• **DATA EXTRACTS**

=====

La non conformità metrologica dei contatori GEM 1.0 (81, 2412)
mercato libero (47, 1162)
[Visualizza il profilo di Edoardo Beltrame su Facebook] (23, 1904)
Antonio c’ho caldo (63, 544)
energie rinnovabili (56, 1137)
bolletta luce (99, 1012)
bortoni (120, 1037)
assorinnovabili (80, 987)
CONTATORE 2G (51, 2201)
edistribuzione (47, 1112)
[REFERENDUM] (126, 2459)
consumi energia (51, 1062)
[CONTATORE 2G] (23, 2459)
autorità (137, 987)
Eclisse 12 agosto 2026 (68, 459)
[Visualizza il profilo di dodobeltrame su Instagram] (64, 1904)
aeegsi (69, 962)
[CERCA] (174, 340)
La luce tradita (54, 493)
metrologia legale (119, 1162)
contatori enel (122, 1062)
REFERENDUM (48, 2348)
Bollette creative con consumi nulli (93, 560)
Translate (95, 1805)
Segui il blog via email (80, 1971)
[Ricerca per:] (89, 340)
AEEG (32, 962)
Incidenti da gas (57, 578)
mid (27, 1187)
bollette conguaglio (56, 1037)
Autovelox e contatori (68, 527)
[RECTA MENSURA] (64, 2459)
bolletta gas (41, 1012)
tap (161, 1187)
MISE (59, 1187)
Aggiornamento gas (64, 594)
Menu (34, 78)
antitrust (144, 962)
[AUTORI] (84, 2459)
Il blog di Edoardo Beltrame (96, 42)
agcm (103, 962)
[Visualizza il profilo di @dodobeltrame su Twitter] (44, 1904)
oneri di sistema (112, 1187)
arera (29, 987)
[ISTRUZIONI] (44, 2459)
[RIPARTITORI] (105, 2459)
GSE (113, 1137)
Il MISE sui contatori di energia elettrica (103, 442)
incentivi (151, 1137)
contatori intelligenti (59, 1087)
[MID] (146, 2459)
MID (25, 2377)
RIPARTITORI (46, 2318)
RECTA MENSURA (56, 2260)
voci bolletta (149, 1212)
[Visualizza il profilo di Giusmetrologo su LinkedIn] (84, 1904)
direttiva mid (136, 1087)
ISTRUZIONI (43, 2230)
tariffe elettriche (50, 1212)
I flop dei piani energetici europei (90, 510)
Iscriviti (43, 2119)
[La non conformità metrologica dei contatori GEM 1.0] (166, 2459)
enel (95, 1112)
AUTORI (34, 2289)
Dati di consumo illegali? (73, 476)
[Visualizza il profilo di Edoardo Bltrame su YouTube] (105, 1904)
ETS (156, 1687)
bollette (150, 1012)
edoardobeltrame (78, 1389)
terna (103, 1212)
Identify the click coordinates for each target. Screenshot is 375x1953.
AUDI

=====

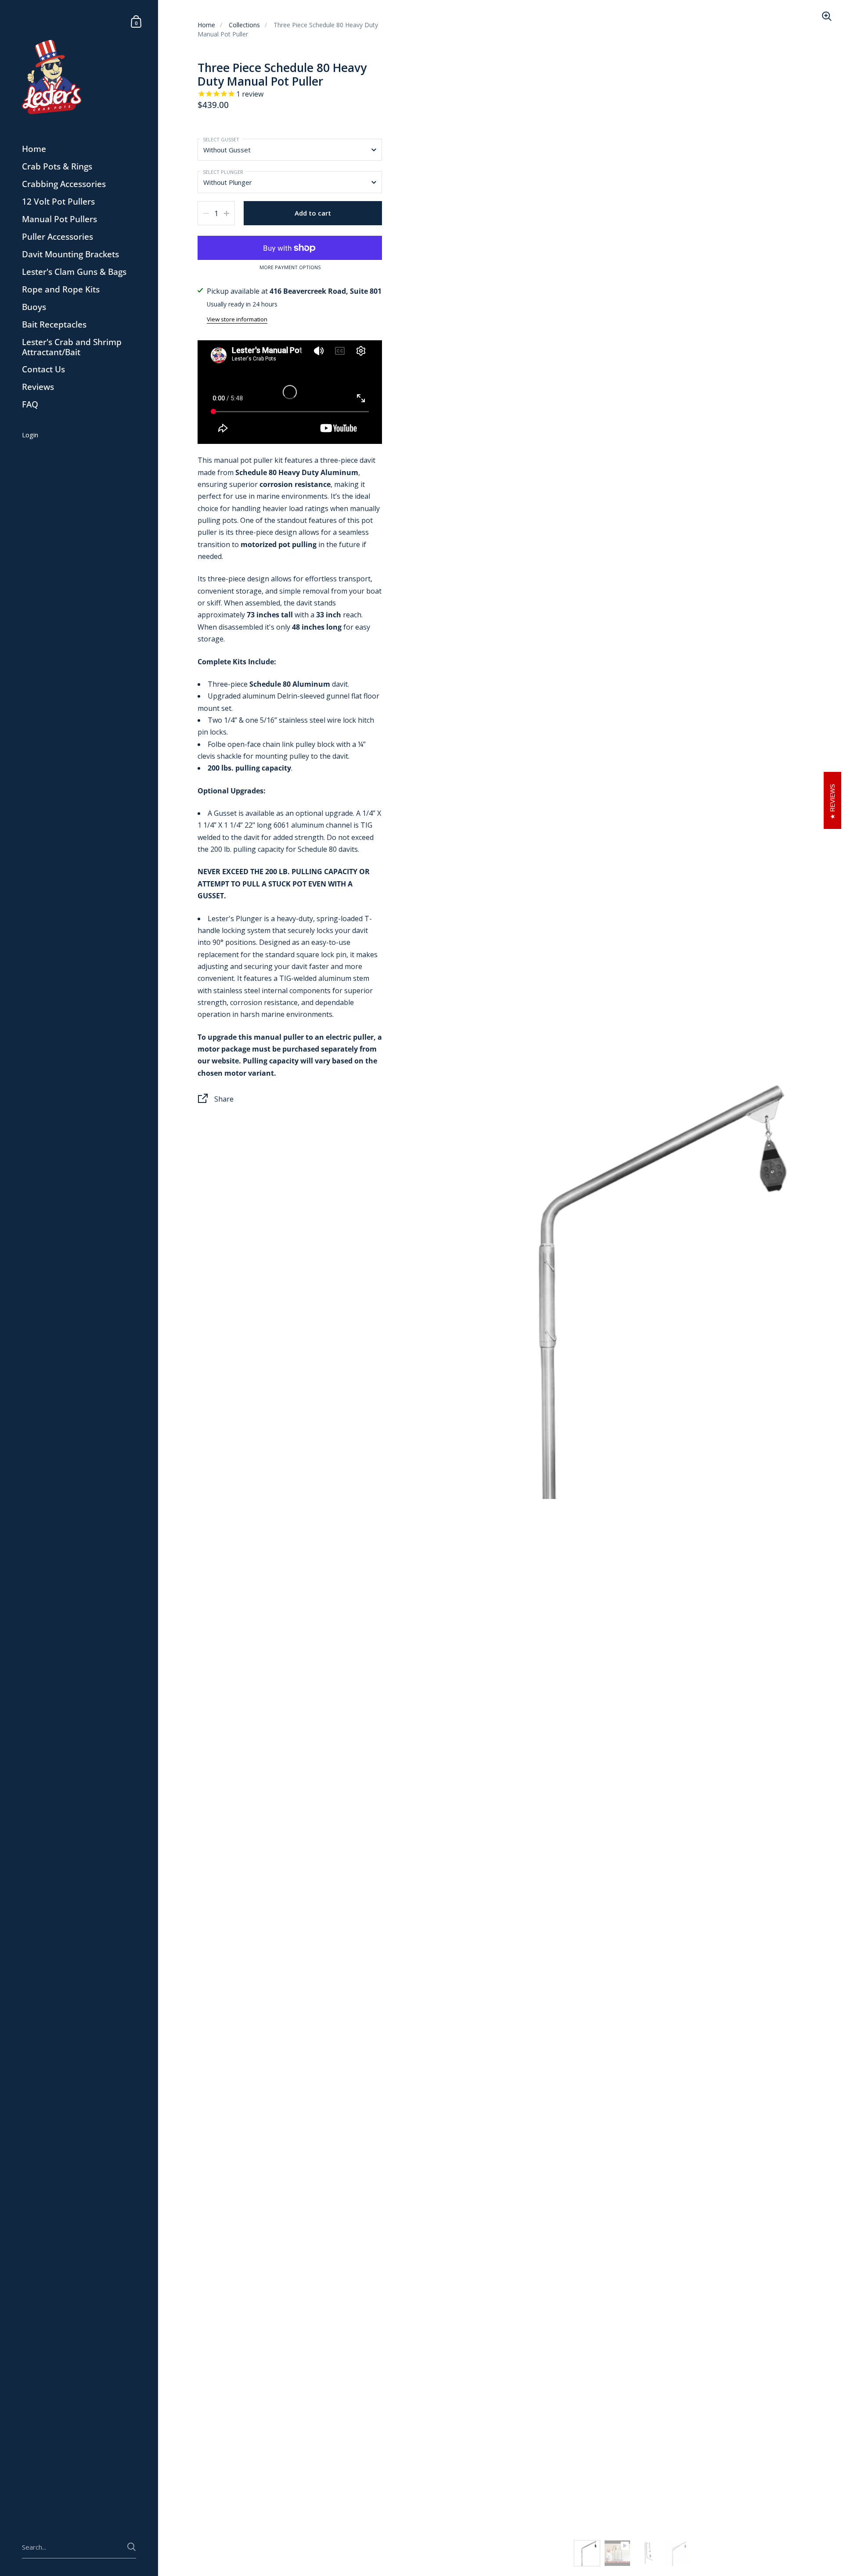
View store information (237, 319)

=====

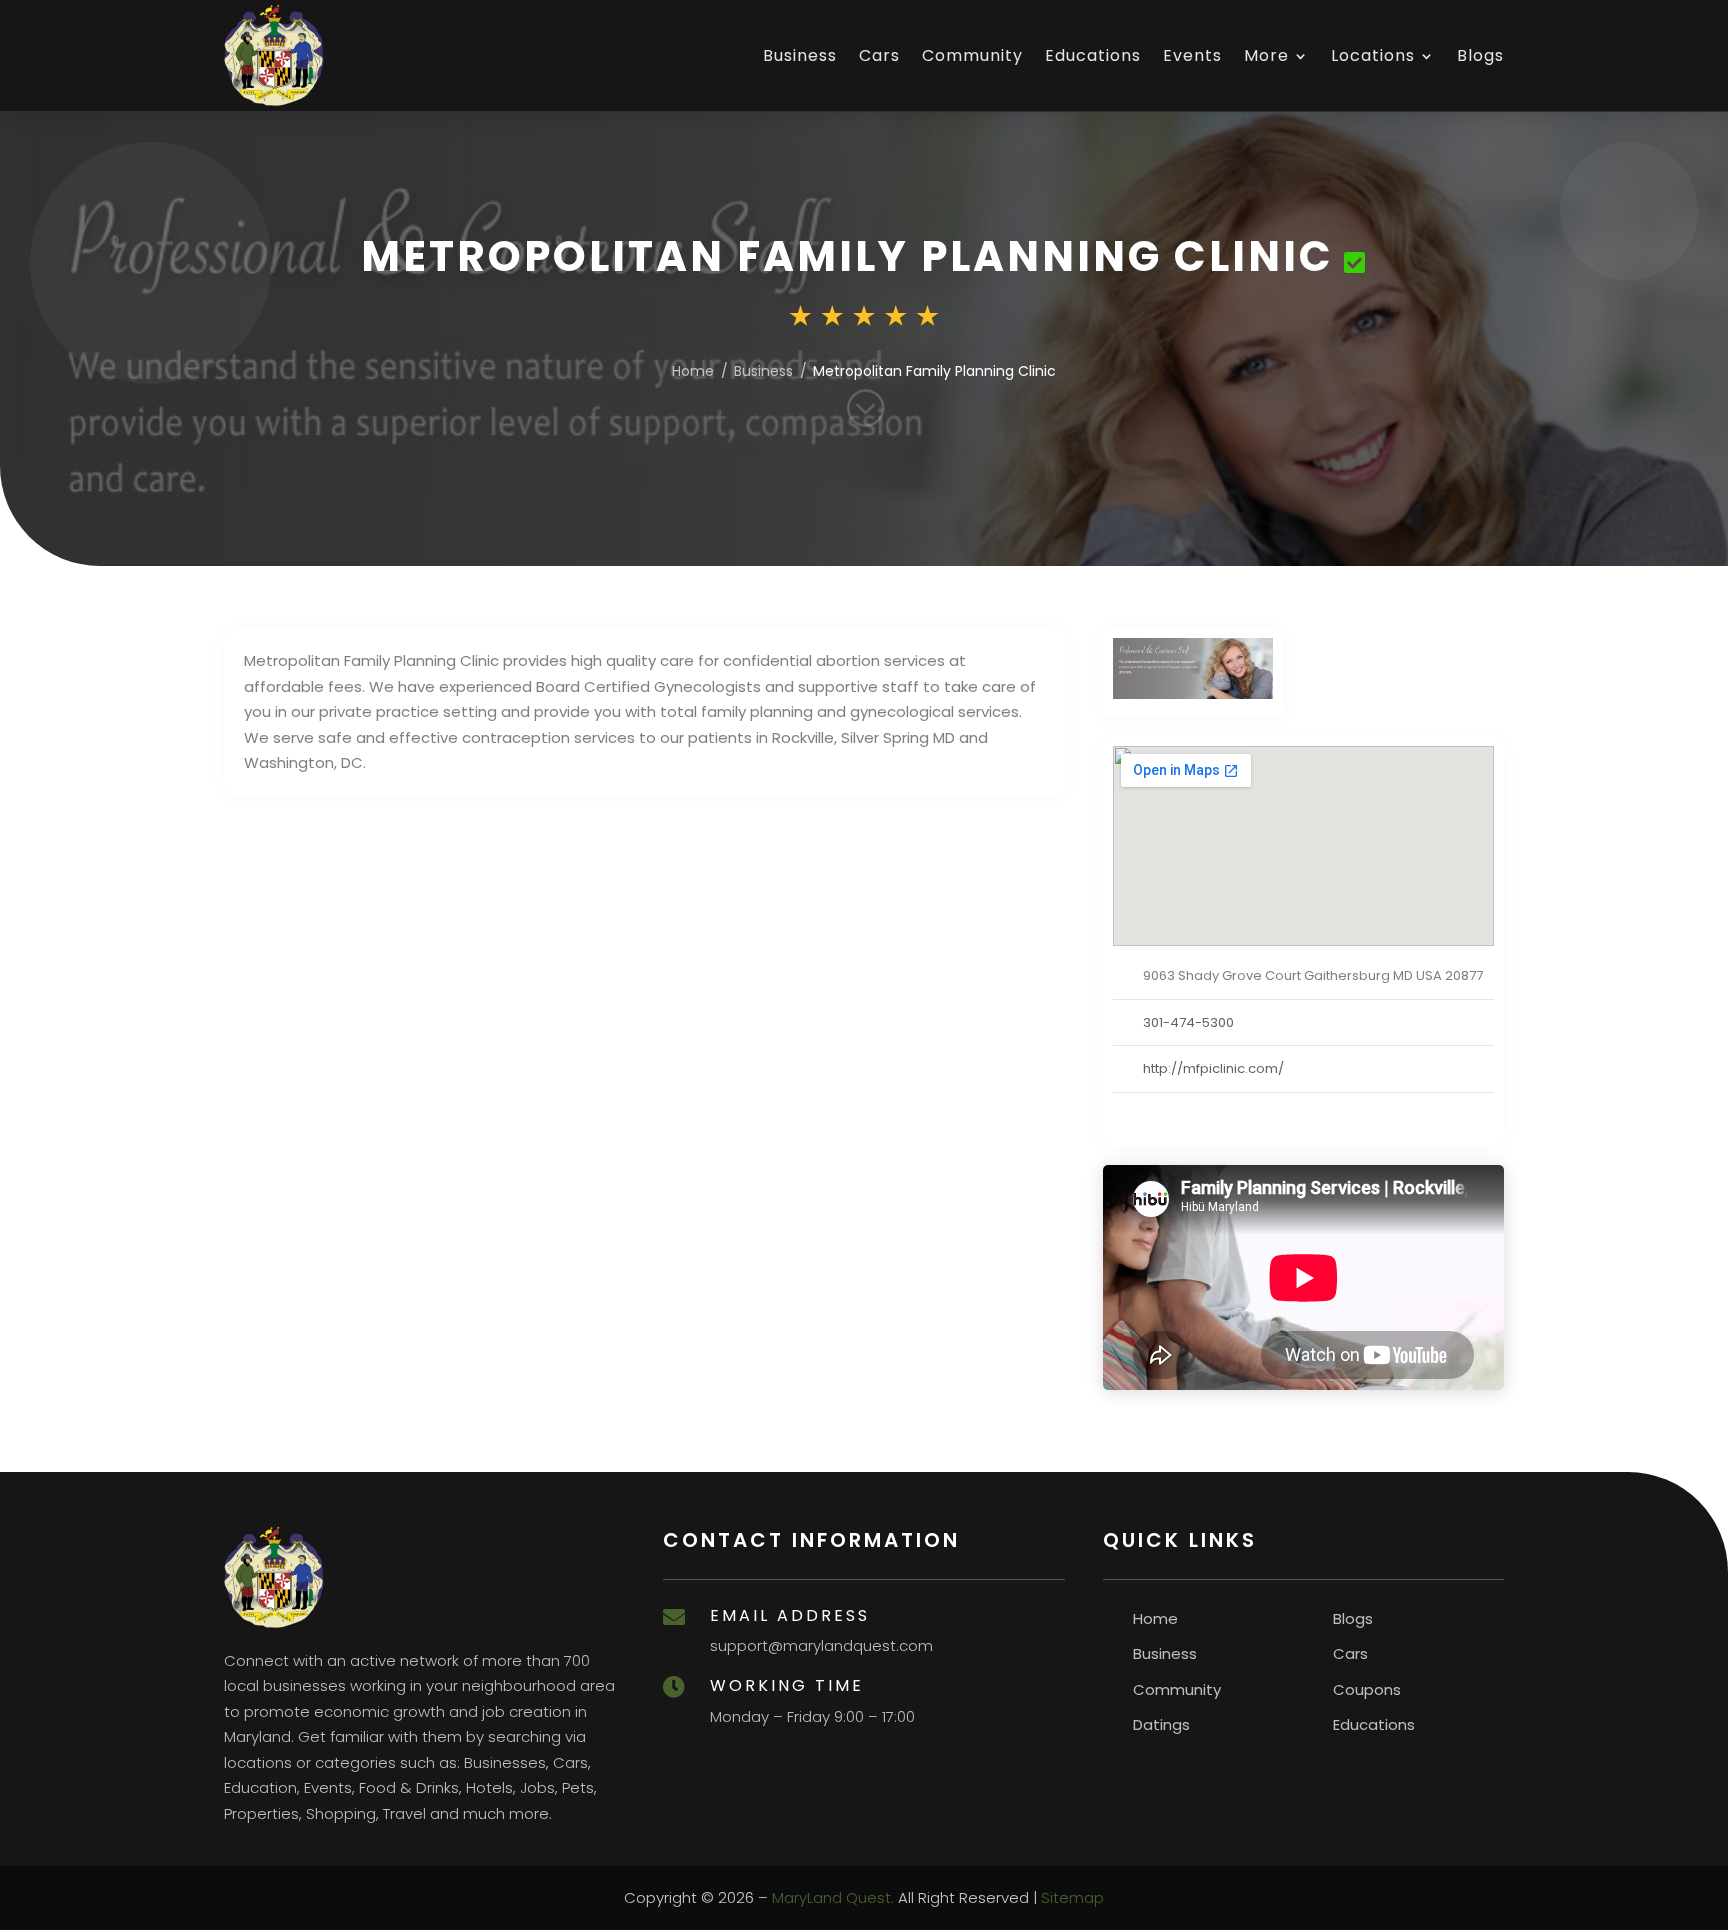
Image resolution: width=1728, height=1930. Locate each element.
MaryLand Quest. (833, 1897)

=====

• **TO DO**
Starting at the line above that contains "voci bolletta (149, 1212)", repeat each line exactly up to and including the line that contains "enel (95, 1112)", and stop there.

• **FINISHED EXERCISE**
voci bolletta (149, 1212)
[Visualizza il profilo di Giusmetrologo su LinkedIn] (84, 1904)
direttiva mid (136, 1087)
ISTRUZIONI (43, 2230)
tariffe elettriche (50, 1212)
I flop dei piani energetici europei (90, 510)
Iscriviti (43, 2119)
[La non conformità metrologica dei contatori GEM 1.0] (166, 2459)
enel (95, 1112)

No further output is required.